Daniss Jenkins On Tobias Harris: 'He's Really Like My Guy'

8 May 2026 3 min readBy NBA News Staff

Pistons rookie guard Daniss Jenkins credited veteran Tobias Harris for keeping his head right behind Cade Cunningham, calling Harris his 'guy' after Detroit's 107-101 Game 2 win pushed Cleveland to the brink of a 0-3 hole.

Key Takeaways

  • 1."And then our closer was a closer." The closer is Cunningham, who finished with 25 points and 10 assists.
  • 2.Jenkins, the 6-foot-3 rookie guard whose minutes have steadily expanded through the postseason, was asked at the postgame podium how Detroit settled in down the stretch after Cleveland's third-quarter run had given the visitors a brief lead.
  • 3."I think first it started with our defense.

Behind every Cade Cunningham closing run in this Eastern Conference semifinal there has been a Detroit role player who has not blinked. In Game 1, it was Duncan Robinson and Jaylen Duren. In Game 2, with the Pistons closing out a 107-101 win over Cleveland to take a 2-0 stranglehold, the role-player line ran through young guard Daniss Jenkins — and behind him, the figure he credits for keeping his head right.

Jenkins, the 6-foot-3 rookie guard whose minutes have steadily expanded through the postseason, was asked at the postgame podium how Detroit settled in down the stretch after Cleveland's third-quarter run had given the visitors a brief lead. His answer began with defence and ended with a single name.

"I think first it started with our defense.
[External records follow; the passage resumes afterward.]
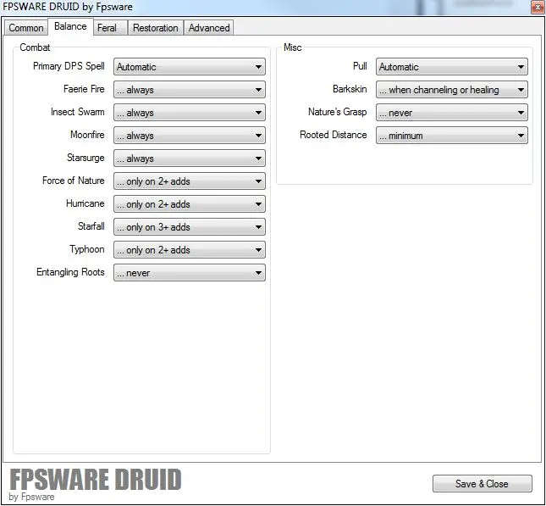Open the Insect Swarm dropdown

coord(189,113)
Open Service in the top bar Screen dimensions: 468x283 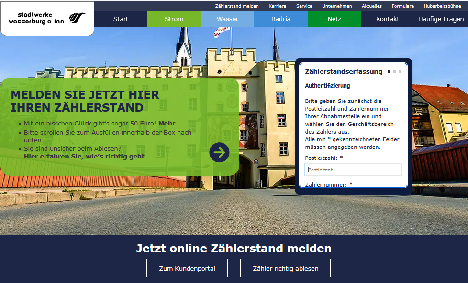click(304, 6)
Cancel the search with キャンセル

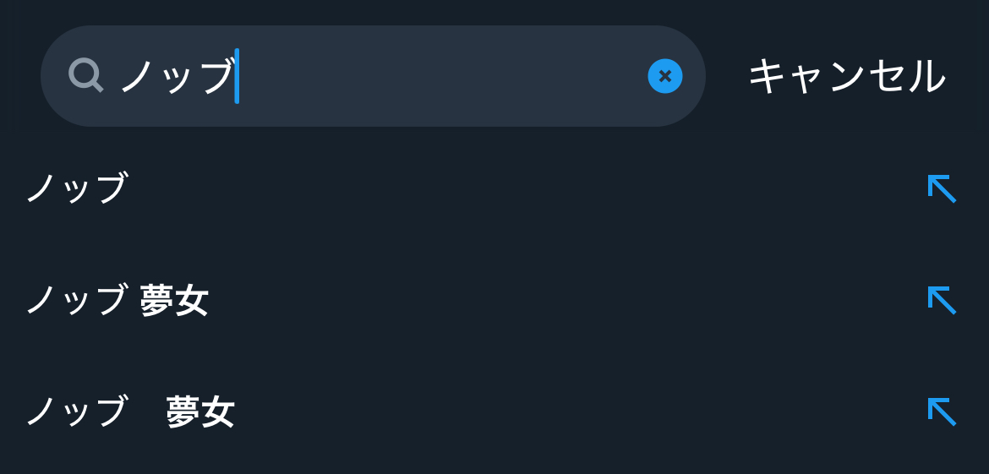click(x=846, y=76)
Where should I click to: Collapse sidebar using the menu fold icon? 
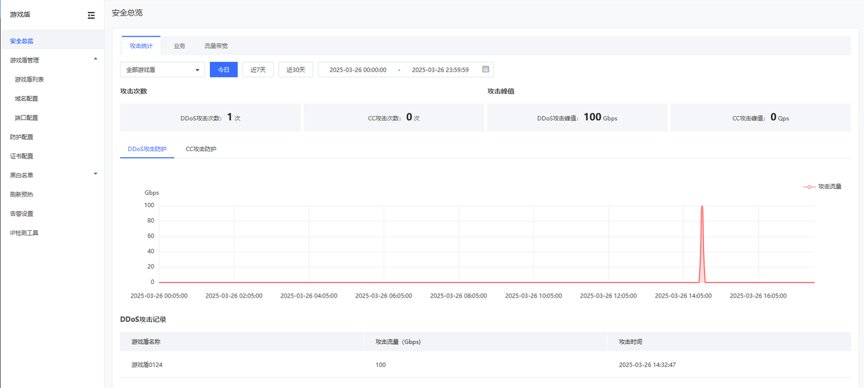tap(91, 15)
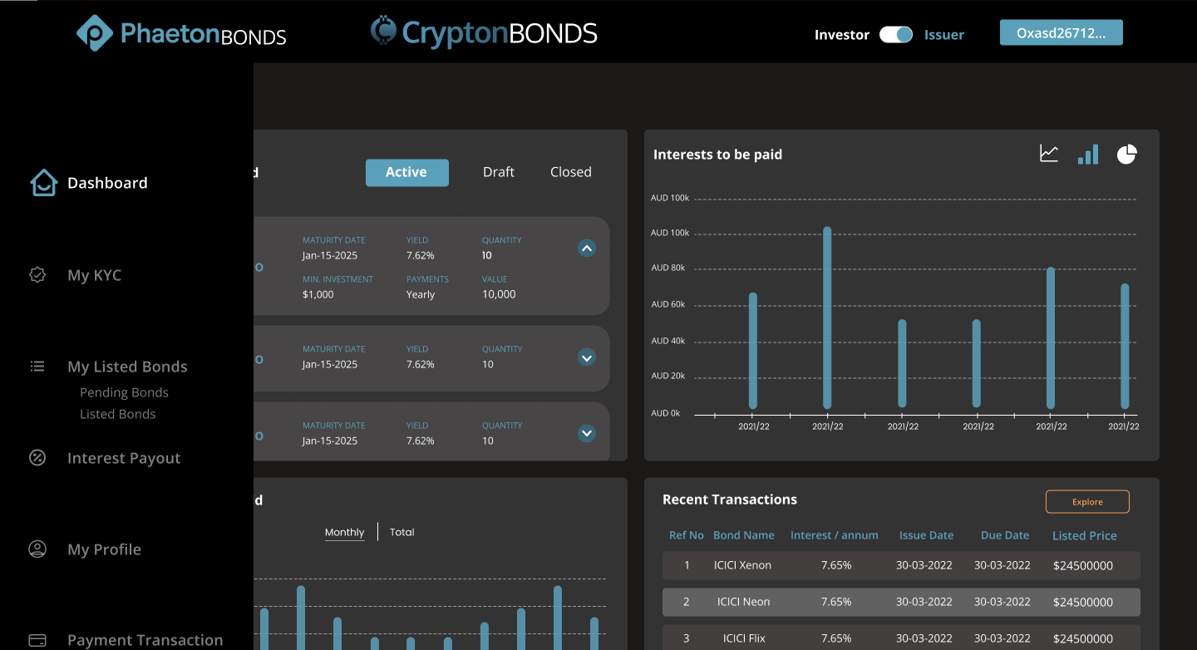Expand the third bond card chevron
Image resolution: width=1197 pixels, height=650 pixels.
587,433
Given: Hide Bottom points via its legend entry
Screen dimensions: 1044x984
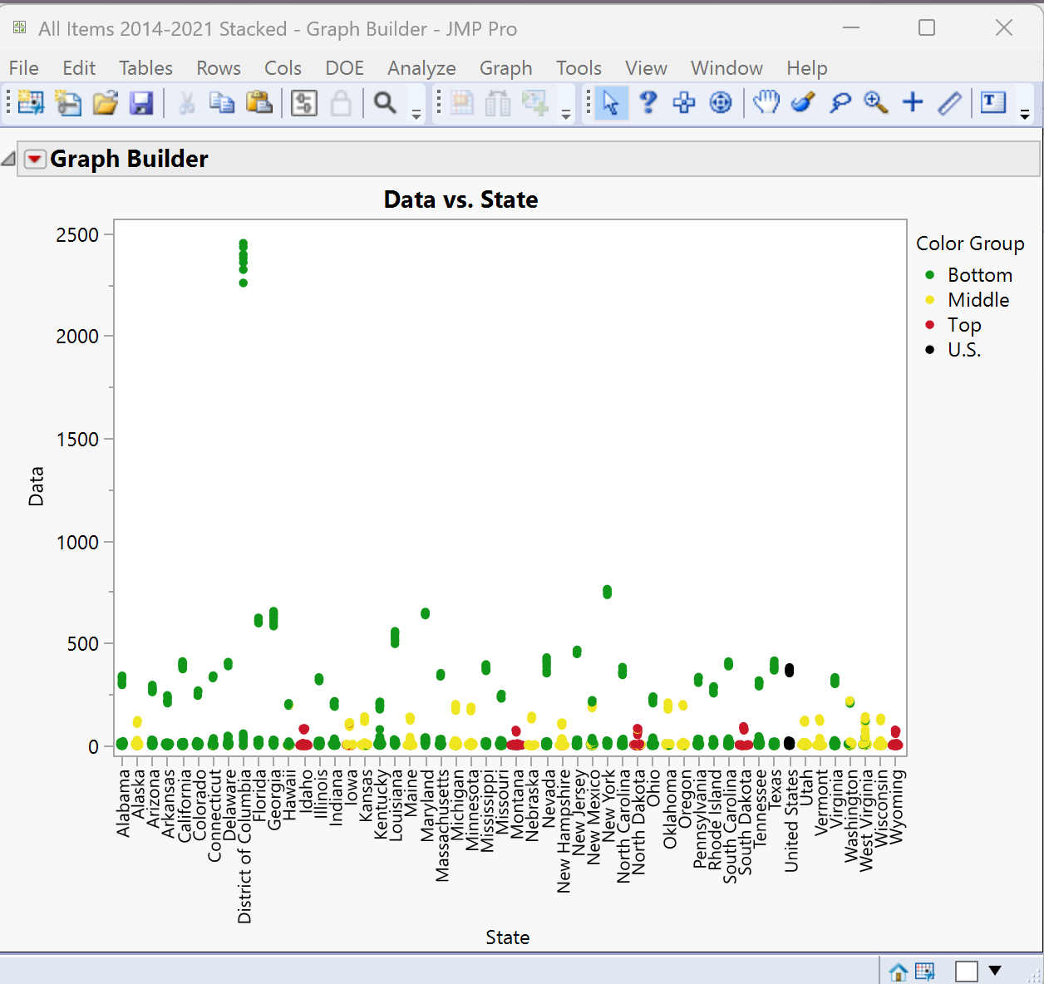Looking at the screenshot, I should [981, 274].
They were kind of comfortable. They had it going in that third quarter. We knew we had to come out and get some stops," Jenkins said. "And then our closer was a closer."

The closer is Cunningham, who finished with 25 points and 10 assists. But the next question put the spotlight back on Jenkins — specifically, on the player who has helped keep him grounded as the rotation has shrunk. The Pistons' veteran wing, Tobias Harris, has been called the anchor of the team for his playoff experience and steady hand. Jenkins did not push back on the framing.

"Yeah, man. He's really like my guy. All the little things. Just talking to me, because it's not easy playing behind the main guy when you're in that position. So just all the little things to keep my mental right," Jenkins said. "To stay with it and stay poised through all the ups and the downs. And just when I'm out there, stay aggressive. He keeps me on my toes and do the right things."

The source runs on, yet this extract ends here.